From the records, return each line that has the word "search" in it.

Records from a data collection

>>>

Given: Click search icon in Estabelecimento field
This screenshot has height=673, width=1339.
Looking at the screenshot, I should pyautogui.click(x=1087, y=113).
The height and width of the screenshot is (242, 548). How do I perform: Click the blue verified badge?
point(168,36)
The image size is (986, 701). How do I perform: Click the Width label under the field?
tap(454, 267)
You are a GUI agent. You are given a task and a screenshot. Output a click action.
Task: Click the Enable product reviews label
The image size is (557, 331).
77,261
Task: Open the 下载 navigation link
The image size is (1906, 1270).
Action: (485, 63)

<<<
>>>

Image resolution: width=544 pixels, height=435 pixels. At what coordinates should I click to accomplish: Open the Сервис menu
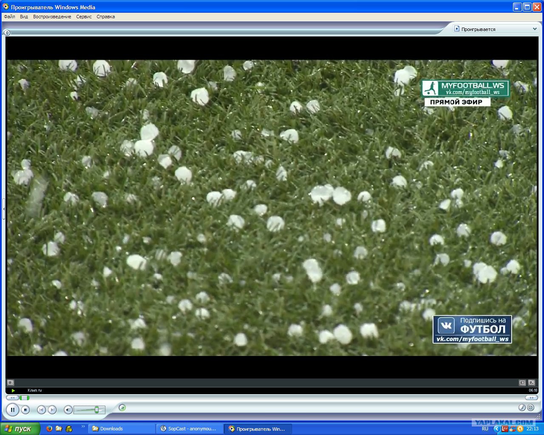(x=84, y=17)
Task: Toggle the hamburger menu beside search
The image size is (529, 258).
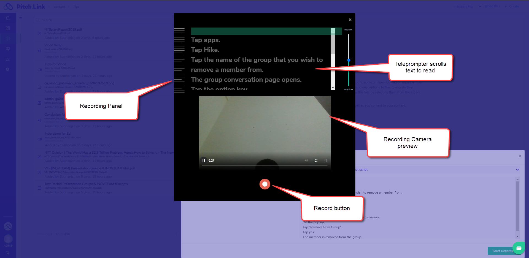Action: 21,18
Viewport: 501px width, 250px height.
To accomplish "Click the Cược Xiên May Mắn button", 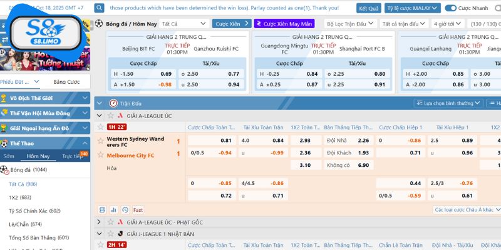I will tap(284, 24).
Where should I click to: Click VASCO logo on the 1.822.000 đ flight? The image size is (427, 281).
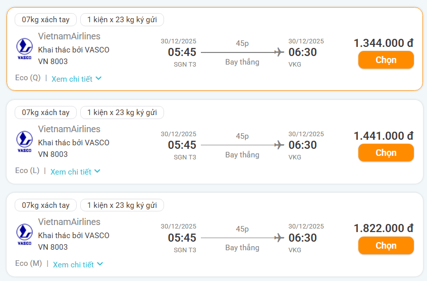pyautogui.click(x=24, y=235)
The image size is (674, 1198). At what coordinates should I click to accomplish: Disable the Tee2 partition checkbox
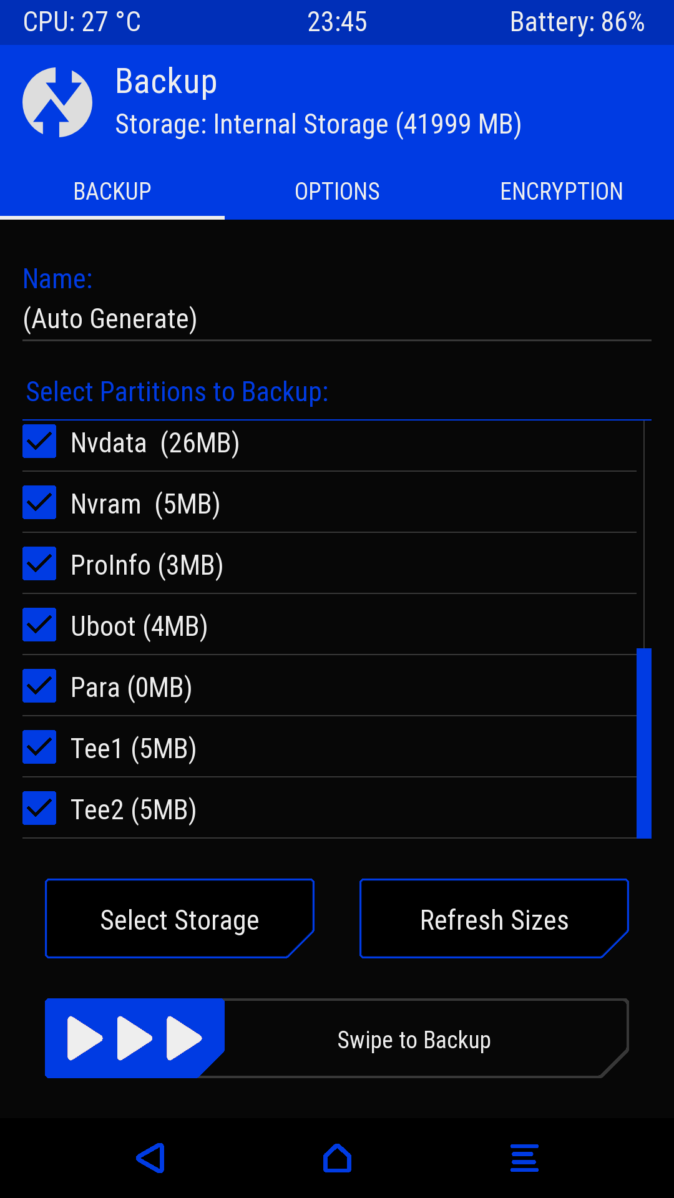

<<<

--- Task solution ---
Given: Click search icon in Estabelecimento field
Task: Toggle the hamburger menu beside search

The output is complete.